PROBLEM: Each entry must be copied exactly, without omission.

Saved entries:

────────

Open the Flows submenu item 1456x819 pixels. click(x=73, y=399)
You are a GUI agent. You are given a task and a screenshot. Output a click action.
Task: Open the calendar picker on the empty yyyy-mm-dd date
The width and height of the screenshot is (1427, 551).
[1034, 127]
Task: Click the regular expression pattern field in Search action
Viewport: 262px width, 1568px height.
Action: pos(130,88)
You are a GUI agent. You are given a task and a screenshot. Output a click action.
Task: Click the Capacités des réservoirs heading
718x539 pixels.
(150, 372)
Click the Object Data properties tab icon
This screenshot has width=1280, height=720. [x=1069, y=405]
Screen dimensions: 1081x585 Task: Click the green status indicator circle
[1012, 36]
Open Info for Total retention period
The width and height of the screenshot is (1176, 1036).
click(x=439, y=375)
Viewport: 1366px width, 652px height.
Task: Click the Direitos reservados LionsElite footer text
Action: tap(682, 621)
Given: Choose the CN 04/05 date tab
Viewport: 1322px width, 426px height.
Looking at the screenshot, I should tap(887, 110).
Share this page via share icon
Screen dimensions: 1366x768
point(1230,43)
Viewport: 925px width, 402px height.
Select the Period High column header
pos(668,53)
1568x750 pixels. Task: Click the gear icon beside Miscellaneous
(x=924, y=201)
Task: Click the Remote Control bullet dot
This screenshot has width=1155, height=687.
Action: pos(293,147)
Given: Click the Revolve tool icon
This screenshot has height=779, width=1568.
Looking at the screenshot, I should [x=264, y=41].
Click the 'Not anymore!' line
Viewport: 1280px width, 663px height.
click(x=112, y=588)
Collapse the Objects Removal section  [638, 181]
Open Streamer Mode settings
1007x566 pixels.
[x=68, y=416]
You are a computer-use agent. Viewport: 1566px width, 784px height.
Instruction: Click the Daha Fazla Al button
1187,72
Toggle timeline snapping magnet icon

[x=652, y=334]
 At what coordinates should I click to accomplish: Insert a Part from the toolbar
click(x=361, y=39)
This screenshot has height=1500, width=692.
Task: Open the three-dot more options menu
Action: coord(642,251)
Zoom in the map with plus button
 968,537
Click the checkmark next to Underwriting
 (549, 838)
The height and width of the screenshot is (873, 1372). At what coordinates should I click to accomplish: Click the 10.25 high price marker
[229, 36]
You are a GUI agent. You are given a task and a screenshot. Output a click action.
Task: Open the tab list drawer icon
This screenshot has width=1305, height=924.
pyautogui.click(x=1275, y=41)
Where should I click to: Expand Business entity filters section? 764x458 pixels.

────────

TASK OUTPUT:
Open the Flows submenu item 1456x819 pixels. click(x=73, y=399)
You are a GUI agent. You are given a task and a screenshot. Output a click action.
Task: Open the calendar picker on the empty yyyy-mm-dd date
The width and height of the screenshot is (1427, 551).
[1034, 127]
Task: Click the regular expression pattern field in Search action
Viewport: 262px width, 1568px height.
Action: pos(130,88)
You are a GUI agent. You are given a task and a screenshot. Output a click action.
Task: Click the Capacités des réservoirs heading
718x539 pixels.
(150, 372)
Click the Object Data properties tab icon
This screenshot has width=1280, height=720. [x=1069, y=405]
Screen dimensions: 1081x585 Task: Click the green status indicator circle
[1012, 36]
Open Info for Total retention period
The width and height of the screenshot is (1176, 1036).
click(x=439, y=375)
Viewport: 1366px width, 652px height.
Task: Click the Direitos reservados LionsElite footer text
Action: tap(682, 621)
Given: Choose the CN 04/05 date tab
Viewport: 1322px width, 426px height.
Looking at the screenshot, I should tap(887, 110).
Share this page via share icon
Screen dimensions: 1366x768
point(1230,43)
Viewport: 925px width, 402px height.
Select the Period High column header
pos(668,53)
1568x750 pixels. Task: Click the gear icon beside Miscellaneous
(x=924, y=201)
Task: Click the Remote Control bullet dot
This screenshot has width=1155, height=687.
Action: pos(293,147)
Given: Click the Revolve tool icon
This screenshot has height=779, width=1568.
Looking at the screenshot, I should [x=264, y=41].
Click the 'Not anymore!' line
Viewport: 1280px width, 663px height.
click(x=112, y=588)
Collapse the Objects Removal section  [638, 181]
Open Streamer Mode settings
1007x566 pixels.
[x=68, y=416]
You are a computer-use agent. Viewport: 1566px width, 784px height.
Instruction: Click the Daha Fazla Al button
1187,72
Toggle timeline snapping magnet icon

[x=652, y=334]
 At what coordinates should I click to accomplish: Insert a Part from the toolbar
click(x=361, y=39)
This screenshot has height=1500, width=692.
Task: Open the three-dot more options menu
Action: coord(642,251)
Zoom in the map with plus button
 968,537
Click the checkmark next to Underwriting
 (549, 838)
The height and width of the screenshot is (873, 1372). At what coordinates should I click to accomplish: Click the 10.25 high price marker
[229, 36]
You are a GUI agent. You are given a task and a screenshot. Output a click action.
Task: Open the tab list drawer icon
This screenshot has width=1305, height=924.
pyautogui.click(x=1275, y=41)
Where should I click to: Expand Business entity filters section? 764x458 pixels.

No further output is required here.